Publicação: Valor Econômico – 31/07/2008 - Página D5
Lançado pela Bolsa de Valores de São Paulo (Bovespa) em 2005, o ISE – Índice de Sustentabilidade Empresarial chega à sua terceira revisão de composição da carteira com a divulgação do questionário 2008.
Para fazer parte desse seleto grupo, as empresas elegíveis (detentoras das 150 ações mais líquidas) respondem a um extenso questionário sobre suas práticas nos âmbitos social, ambiental e econômico, além das dimensões de governança corporativa e natureza do produto.
A carteira, divulgada em novembro de 2007 e que será renovada em dezembro deste ano, engloba 40 ações de 32 empresas pertencentes a 13 setores distintos. Juntas, elas somavam, naquela data, R$ 927 bilhões em valor de mercado e respondiam por 40% da capitalização da Bovespa. Em 2007, 62 empresas responderam ao questionário.
Com o crescimento dos Fundos SRI (Socially Responsible Investing), a tendência é que a participação das companhias aumente a cada ano. Se em 2001 havia apenas um fundo socialmente responsável no Brasil, hoje já são sete com essas características, somando patrimônio líquido de R$ 1,3 bilhão. Isso sem mencionar o patrimônio desses fundos no exterior. Visando entrar no radar desses gestores, muitas empresas passaram a dar maior importância à sustentabilidade e colocá-la na agenda de suas discussões.

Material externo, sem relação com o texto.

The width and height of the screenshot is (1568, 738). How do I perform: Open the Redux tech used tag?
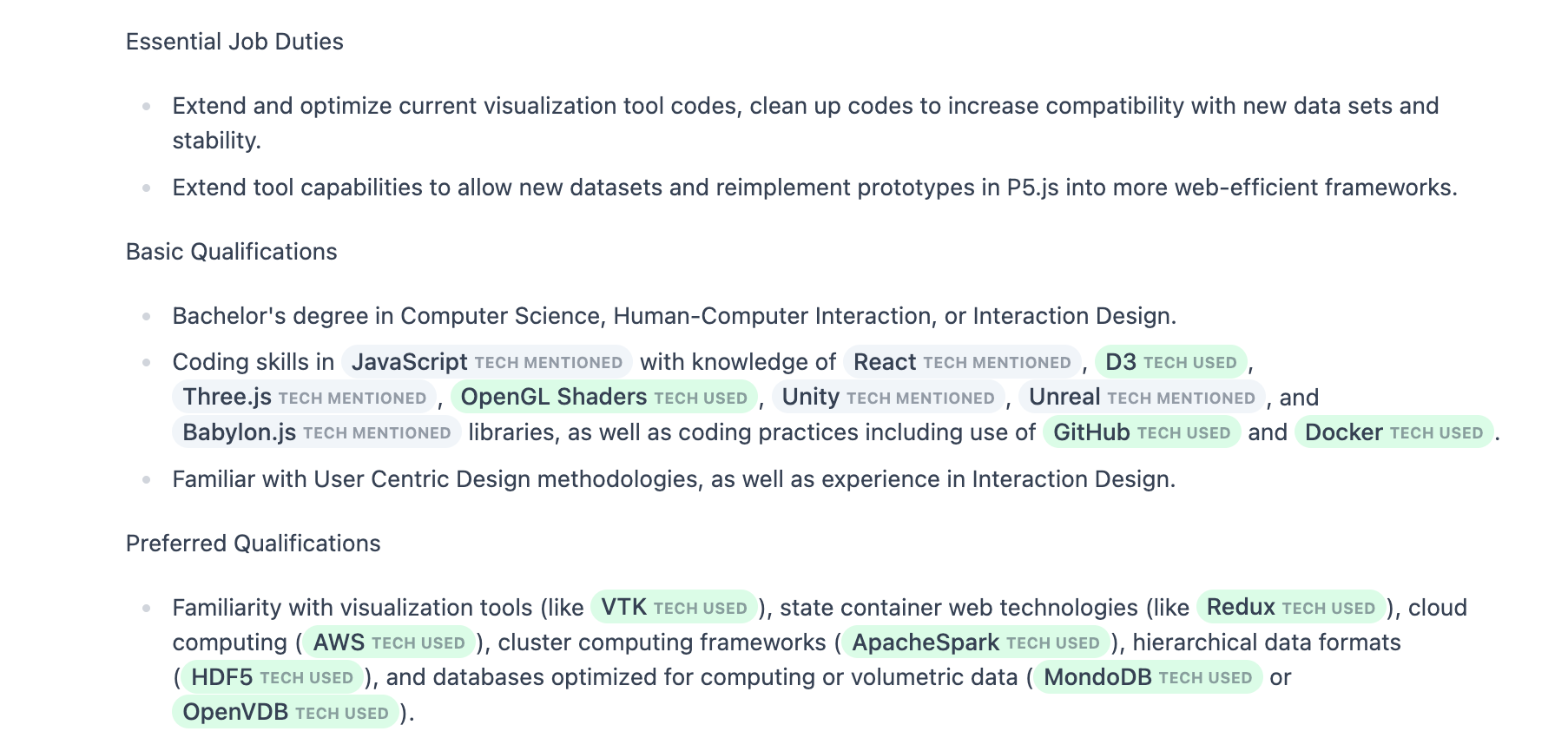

Para as companhias que já possuem sólidas práticas de sustentabilidade incorporadas em sua gestão, estar no ISE é uma conseqüência natural. Mas não por isso fácil. Já para aquelas empresas que preenchem pela primeira vez o questionário, o desafio é ainda maior, pois, além de envolver o levantamento de informações e evidências de diversas áreas da companhia, chama a atenção para questões sobre as quais, algumas vezes, não se havia pensado antes.
Quando a equipe de relações com investidores lidera esse processo, a busca por apoio em outras áreas da companhia é obrigatória. E para conquistar a colaboração de todos, o engajamento é fundamental. Na maioria das vezes, as equipes estão atarefadas com suas atividades internas e precisam encaixar, em meio a sua rotina, essa nova demanda. Por isso, quanto maior o engajamento das diversas áreas, maiores as chances de a companhia contar com a cooperação de todos e obter um resultado final bastante satisfatório.
O questionário do ISE pode, portanto, se configurar como uma oportunidade mais ampla: a de compartilhar experiências e percepções, bem como de discutir e repensar as práticas adotadas pela companhia. Se visto sob essa ótica, em vez de ser encarado como uma “tarefa a mais”, o preenchimento se converte em um momento produtivo para o diálogo entre as áreas e até mesmo em um norteador de uma gestão pautada na sustentabilidade.
Estar na carteira, claro, é o que todas as companhias que preenchem o questionário almejam. E justamente por este motivo, o ISE acabou por se tornar um importante indutor de boas práticas e um estímulo à transformação.